DATASET CONTENT:
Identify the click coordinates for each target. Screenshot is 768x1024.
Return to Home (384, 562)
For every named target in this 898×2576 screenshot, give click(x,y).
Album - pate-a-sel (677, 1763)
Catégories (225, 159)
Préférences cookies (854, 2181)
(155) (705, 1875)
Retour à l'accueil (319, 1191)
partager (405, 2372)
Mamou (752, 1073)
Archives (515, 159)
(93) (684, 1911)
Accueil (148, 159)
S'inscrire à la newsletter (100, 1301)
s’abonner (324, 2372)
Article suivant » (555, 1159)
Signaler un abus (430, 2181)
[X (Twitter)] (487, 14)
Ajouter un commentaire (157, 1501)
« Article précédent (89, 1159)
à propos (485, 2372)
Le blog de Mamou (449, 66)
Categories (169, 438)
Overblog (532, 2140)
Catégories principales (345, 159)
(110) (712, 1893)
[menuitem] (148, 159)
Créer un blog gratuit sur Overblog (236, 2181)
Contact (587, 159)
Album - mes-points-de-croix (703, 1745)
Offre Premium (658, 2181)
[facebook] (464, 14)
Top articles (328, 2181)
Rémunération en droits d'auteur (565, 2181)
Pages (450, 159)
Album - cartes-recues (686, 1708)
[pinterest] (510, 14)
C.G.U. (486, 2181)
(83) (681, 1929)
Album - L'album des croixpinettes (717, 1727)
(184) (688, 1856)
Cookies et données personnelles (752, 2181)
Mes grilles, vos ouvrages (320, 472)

...

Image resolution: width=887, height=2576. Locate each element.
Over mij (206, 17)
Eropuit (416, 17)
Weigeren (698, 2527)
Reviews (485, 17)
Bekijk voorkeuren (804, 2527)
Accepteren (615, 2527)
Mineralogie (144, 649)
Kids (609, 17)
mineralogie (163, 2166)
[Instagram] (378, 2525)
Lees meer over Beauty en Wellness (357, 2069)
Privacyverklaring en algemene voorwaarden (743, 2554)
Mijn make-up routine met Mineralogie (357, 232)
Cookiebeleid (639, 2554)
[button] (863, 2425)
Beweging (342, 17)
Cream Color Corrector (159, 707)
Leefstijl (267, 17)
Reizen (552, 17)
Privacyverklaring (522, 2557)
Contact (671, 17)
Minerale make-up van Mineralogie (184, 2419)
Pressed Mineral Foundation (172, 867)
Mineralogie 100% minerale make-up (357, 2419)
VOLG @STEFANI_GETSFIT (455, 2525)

WHAT IS NEEDED: Each line in the data that holds the word "Catégories" must be copied.

RESPONSE BOX:
Catégories (225, 159)
Catégories principales (345, 159)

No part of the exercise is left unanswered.